__What the exercise asks__
Restate word for word the line with "INICIO (47, 9)" and all lines after it; please stop only at the end of the listing below.

__Supplied material__
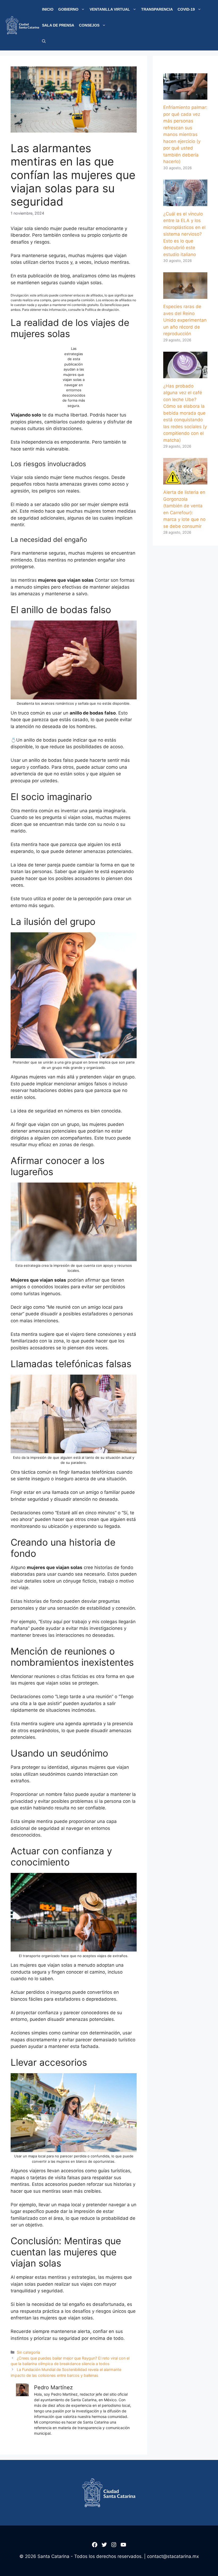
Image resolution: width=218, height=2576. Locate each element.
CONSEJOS (89, 25)
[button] (44, 41)
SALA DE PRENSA (58, 25)
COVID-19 (186, 9)
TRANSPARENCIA (157, 9)
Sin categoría (28, 2352)
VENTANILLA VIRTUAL (110, 9)
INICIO (47, 9)
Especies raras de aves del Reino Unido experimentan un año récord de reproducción (185, 320)
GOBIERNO (68, 9)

__Result__
INICIO (47, 9)
Especies raras de aves del Reino Unido experimentan un año récord de reproducción (185, 320)
GOBIERNO (68, 9)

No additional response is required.